The tanning tax will apply to services performed on or after July 1, 2010, and the amendment specifically defines indoor tanning as a “service employing any electronic product designed to incorporate one or more ultraviolet lamps intended for the irradiation of an individual by ultraviolet radiation.”
But the tanning tax excludes ultraviolet treatment, also known as phototherapy, performed by licensed medical professionals for use in treating skin disorders like psoriasis and eczema. This facet of the bill has tanning industry professionals scratching their heads.
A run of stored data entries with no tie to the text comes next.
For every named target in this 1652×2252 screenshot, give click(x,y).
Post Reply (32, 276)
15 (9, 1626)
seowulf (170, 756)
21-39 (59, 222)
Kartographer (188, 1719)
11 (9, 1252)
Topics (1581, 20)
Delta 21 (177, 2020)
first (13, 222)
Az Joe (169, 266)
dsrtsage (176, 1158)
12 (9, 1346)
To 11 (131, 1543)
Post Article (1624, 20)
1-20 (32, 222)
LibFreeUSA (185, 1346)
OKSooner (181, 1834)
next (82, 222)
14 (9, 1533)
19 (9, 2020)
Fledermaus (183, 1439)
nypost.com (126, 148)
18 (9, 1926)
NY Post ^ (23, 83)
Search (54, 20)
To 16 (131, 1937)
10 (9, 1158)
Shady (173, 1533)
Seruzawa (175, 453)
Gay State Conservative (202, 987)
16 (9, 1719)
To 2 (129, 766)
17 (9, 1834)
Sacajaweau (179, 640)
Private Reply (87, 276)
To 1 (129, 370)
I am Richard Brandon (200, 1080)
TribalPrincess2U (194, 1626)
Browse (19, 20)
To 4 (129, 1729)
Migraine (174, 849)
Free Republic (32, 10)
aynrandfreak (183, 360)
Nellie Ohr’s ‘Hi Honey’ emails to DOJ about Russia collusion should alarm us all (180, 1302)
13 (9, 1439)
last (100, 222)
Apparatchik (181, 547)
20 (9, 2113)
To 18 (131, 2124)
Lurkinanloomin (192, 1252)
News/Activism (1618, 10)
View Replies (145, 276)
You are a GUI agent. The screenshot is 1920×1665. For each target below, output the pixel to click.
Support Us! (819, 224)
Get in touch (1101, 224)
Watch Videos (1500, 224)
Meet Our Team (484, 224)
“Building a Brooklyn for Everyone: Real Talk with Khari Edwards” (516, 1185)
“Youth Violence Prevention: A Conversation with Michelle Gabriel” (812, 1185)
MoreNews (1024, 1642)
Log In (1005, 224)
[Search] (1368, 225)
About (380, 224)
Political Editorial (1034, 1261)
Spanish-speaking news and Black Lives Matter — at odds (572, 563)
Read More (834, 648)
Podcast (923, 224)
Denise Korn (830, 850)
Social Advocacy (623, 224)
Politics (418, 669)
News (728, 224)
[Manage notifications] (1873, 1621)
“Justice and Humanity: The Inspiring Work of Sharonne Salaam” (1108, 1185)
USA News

“We’ve been going around and around with the dermatology industry for years on tanning, but they’ve been treating disorders for years using phototherapy, which is the exact same light as a tanning bed,” said Ross, of Southern Exposure Tan & Boutique. “Yet insurance companies pay these medical professionals for phototherapy.”
In a time when consumers want more value for what they spend, Ross said, she understands that customers will be frustrated by the tax.
“Even though customers won’t get anything more or anything better for this extra money, they’ll have to pay it,” Ross said. “If I had to pay an extra 10 percent for something, I would hope I would get something in return.”
For people who want to avoid the tanning tax altogether and stay safe from harmful ultraviolet rays, airbrush spray tanning is an option that strikes a chord with the beauty and health conscious.
Karen Bradley owned her own tanning salon but moved to Felix Andrew Salon in Naples when her lease was up.
Bradley is busier now than when she owned her salon.
She’s been doing spray tanning for seven years.
“Airbrushing has become so popular these days because people are learning so much about the harmful effects of the sun,” Bradley said.
“Also, spray tan is immediate gratification rather than having to be in the tanning bed or out in the sun and wait for results.”
Spray tanning allows the customer to adjust the variation of color.
They can temporarily darken their skin evenly.
Regardless of whether someone tans in a tanning bed or via airbrush, Bradley is also opposed to taxing a tan.
“I think that’s up to the individual and if they want to do it, they shouldn’t be taxed by it,” Bradley said.
For tanning salon owners and customers, little can be done to pre-empt the tax if and when it goes into effect.
Toepfer said the only option is to defeat the incumbents in upcoming elections.
“It would be worth losing the 10 percent of the good politicians to lose the 90 percent of the bad,” Toepfer said.